Azerbaijan politician

Hamdulla Afandi Afandizadeh was one of the active participants in the national liberation movement in Azerbaijan, an Azerbaijani military and public figure during the existence of the Azerbaijan Democratic Republic, a member of the Azerbaijan Parliament, who was a member of the Ittihad party, the main leader of the anti-Soviet Guba Uprising (1920).

Hamdulla Afandi Afandizadeh is the grandson of the famous scientist and saint sheikh (evliya) Ibrahim Afandi (Afandi baba) and the son of Ismail Afandi.

== Biography ==
Hamdulla Afandizadeh was born in 1870 in the Kuba uezd (now the Shabran region, the village of Galagakh). He received his primary education in the village mallakhan and madrasah in Guba. He later graduated from a two-year Russian school (1906) and studied Arabic, Persian and Russian.

Hamdulla Afandi belonged to a famous clerical family that had great influence in the entire district. The grave of Ibrahim Afandi, the grandfather of Hamdulla Afandi, one of the well-known representatives of the Afandi family, was a place of pilgrimage for the Muslim population.
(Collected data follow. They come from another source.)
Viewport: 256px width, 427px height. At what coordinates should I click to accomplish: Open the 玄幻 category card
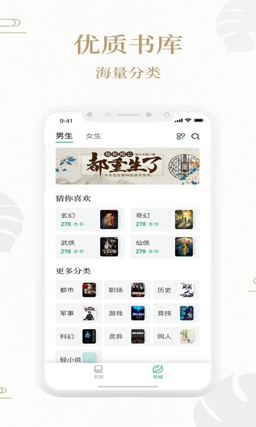tap(90, 219)
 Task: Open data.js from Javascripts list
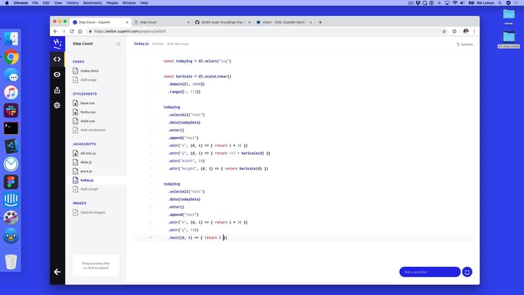click(x=86, y=163)
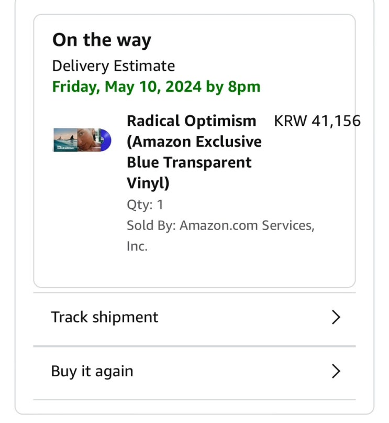Click the green Friday, May 10, 2024 date
This screenshot has width=389, height=423.
127,86
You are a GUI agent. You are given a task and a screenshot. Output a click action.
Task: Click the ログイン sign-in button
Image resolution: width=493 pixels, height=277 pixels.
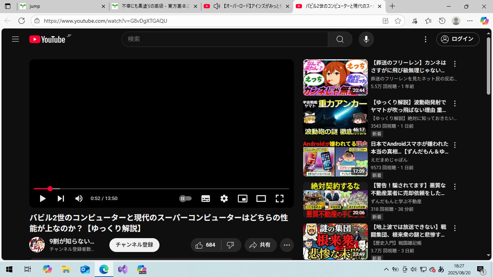pyautogui.click(x=458, y=39)
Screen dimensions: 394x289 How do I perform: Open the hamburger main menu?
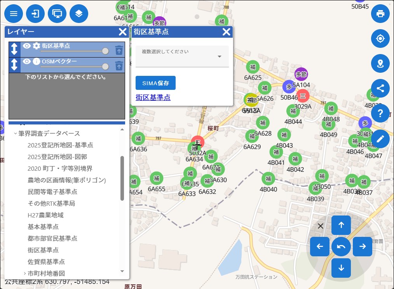pos(14,14)
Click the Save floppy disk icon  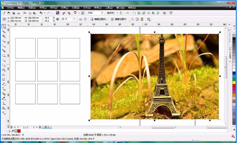pyautogui.click(x=14, y=13)
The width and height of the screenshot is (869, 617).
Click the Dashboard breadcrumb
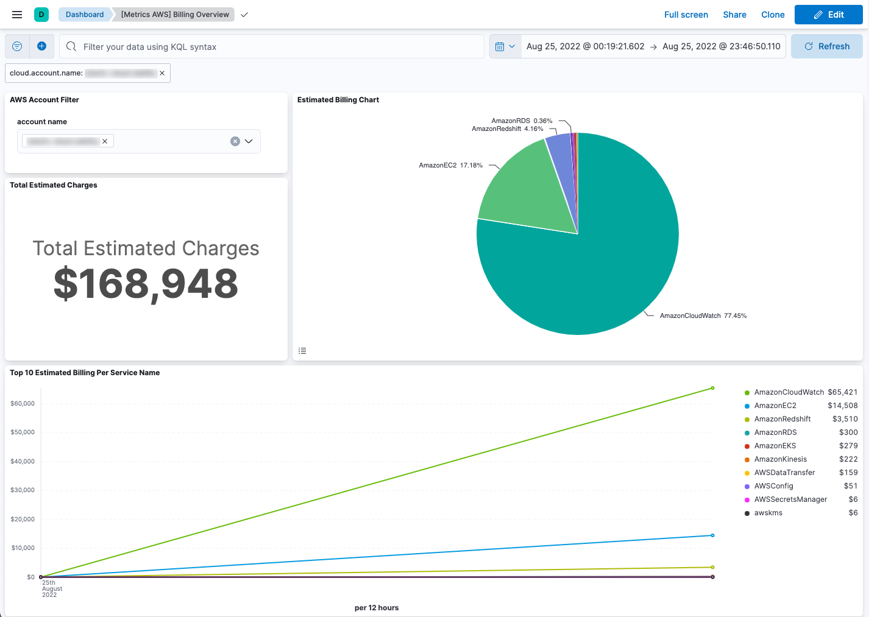(x=84, y=14)
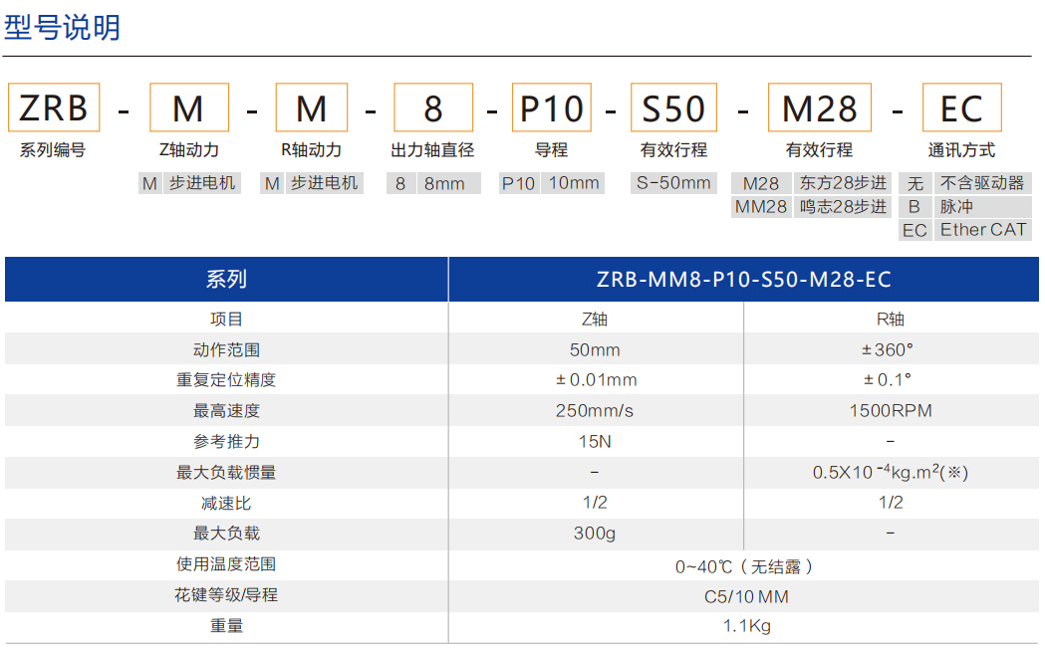This screenshot has width=1045, height=649.
Task: Select the 最大负载 value 300g
Action: [596, 534]

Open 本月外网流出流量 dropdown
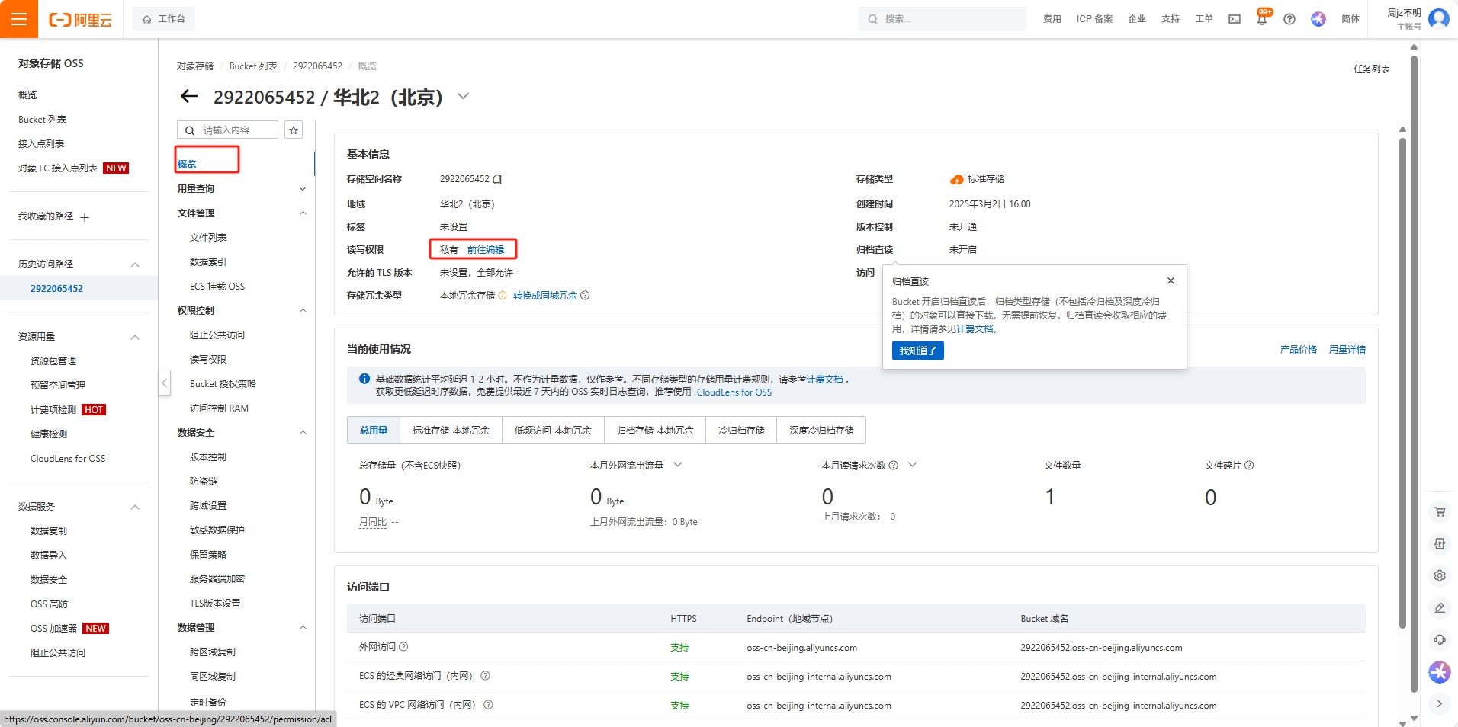(677, 465)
His father Ismayil Efendi and his uncle Abdulvahhab Afandi were exiled to Siberia as "instigators of muridism" in "free" settlement as early as 1880. Ismail Afandi died there, and Abdulvahhab Afandi returned to his homeland only after 17 years.

== Activity ==
Afandizadeh took an active part in the political life of Azerbaijan and was an active member of the Ittihad Party. According to the "Law on the Establishment of the Azerbaijani Majlisi Mabusan" of the National Council of Azerbaijan (November 19, 1918), he was included in the republican parliament from the Guba region and was a member of the Ittihad faction.

Hamdullah Afandi Afandizadeh was one of those who provided special services in preventing the atrocities of the Dashnaks during the genocide committed by Armenians against Azerbaijanis in 1918. He fought as part of anti-Armenian groups organized under the leadership of the Guba commissar Ali bey Zizik. When the Armenian Dashnaks, who invaded the Devechi region in April 1918, began the genocide of peaceful Azerbaijanis, Hamdullah Afandi, together with his "right hand" and his ally, the Gachag Mail, fought against the Armenians.

=== Participation in the Guba uprising ===

One of the strongest detachments on the territory of Guba was led by a former deputy of the ADR parliament Hamdulla Afandi Afandizadeh. His brother Shamsaddin Efendi, Turkish officer Ismail Ali Efendi, Sattar Efendiyev, officer of the national army Shukur bey also led the uprising. When the Bolshevik armored train entered Azerbaijan on April 27, 1920, Efendizade and his associates tried to block it, but were forced to retreat due to the inequality of forces. In general, Hamdulla effendi repeatedly faced the armies of David Gelovani, Amazasp, Martikyan, Churaev, Abraab Velnuts in the 18s, as well as Milunin, Moravsky, Shalomov, Molonov, Moyer in the 1920s. He personally killed Lalayana, who staged a massacre in Shamakhi. The Guba uprising, in which 5-6 thousand people took part, was brutally suppressed in September. As a result of operations carried out under the leadership of Aligeydar Garayev and Levan Gogoberidze, 400-500 peasants were killed. Some villages burned down as a result of shelling. The head of one of the large armed rebel detachments, Hamdullah Efendi, retreated to the high-mountain villages bordering Shamakha. The revolted villages came under the control of the Bolsheviks.